● SELECTION
New York Times Co. v. U.S eText - Primary Source

Primary Source

William Frazee, the Chief of the Presses for the Washington Post, holds up a paper and makes the victory sign after the Supreme Court's decision to allow the resumption of newspaper publication of the top secret Pentagon Papers, June 30, 1971. © BETTMANN/ William Frazee, the Chief of the Presses for the Washington Post, holds up a paper and makes the victory sign after the Supreme Court's decision to allow the resumption of newspaper publication of the top secret Pentagon Papers, June 30, 1971. © BETTMANN/CORBIS. REPRODUCED BY PERMISSION. Published by Gale Cengage © BETTMANN/CORBIS. REPRODUCED BY PERMISSION.

Supreme Court decision

By: Hugo L. Black and Warren Burger

Date: June 30, 1971

Source: Black, Hugo L. and Warren Burger. New York Times Co. v. United States. 403 U.S. 713 (1971). Available online at; website home page: (accessed April 16, 2003).

About the Authors: Hugo L. Black (1886–1971) graduated from the University of Alabama Law School in 1906. After serving two terms in the U.S. Senate, he was appointed to the U.S. Supreme Court in 1937. His term was distinguished by his support of civil rights.

Warren Burger (1907–1995) had a private practice for over twenty years before he became a U.S. assistant attorney general and then a judge in the U.S. Court of Appeals. In 1969, he was named by President Richard Nixon (served 1969–1974) as chief justice of the U.S. Supreme Court.


The First Amendment, which went into effect in 1791, enshrines freedom of the press into our Constitution, along with several other freedoms. However, the exact meaning of the freedom of the press was not tested in the courts for most of the next one hundred years. One reason for this is that the whole Bill of Rights, including the First Amendment, was held to apply only against the federal government. The federal government's main infringement on the freedom of the press was during the Civil War (1861–1865), but this censorship was never tested in the Supreme Court.

● DATASET EXTRACT
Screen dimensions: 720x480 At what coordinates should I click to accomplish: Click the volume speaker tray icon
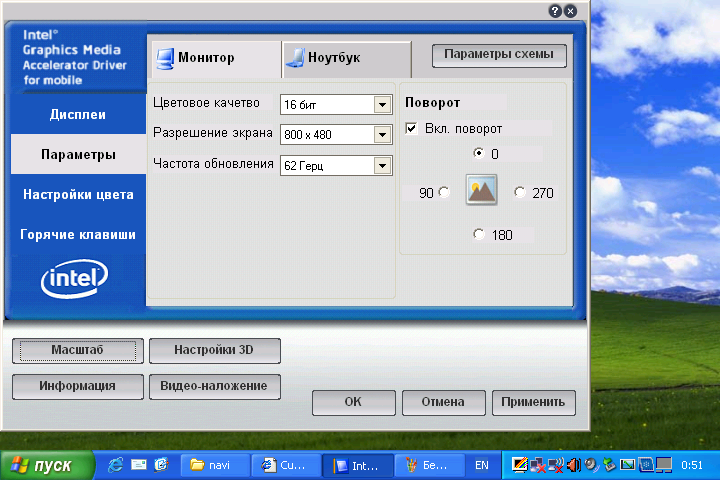click(x=574, y=465)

● EXERCISE
Reproduce the part of the Pentagon Papers selection that opens with the words "By: Hugo L." and closes with "April 16, 2003).", swapping "Warren Burger" for "Burger".

● THE RESULT
By: Hugo L. Black and Burger

Date: June 30, 1971

Source: Black, Hugo L. and Burger. New York Times Co. v. United States. 403 U.S. 713 (1971). Available online at; website home page: (accessed April 16, 2003).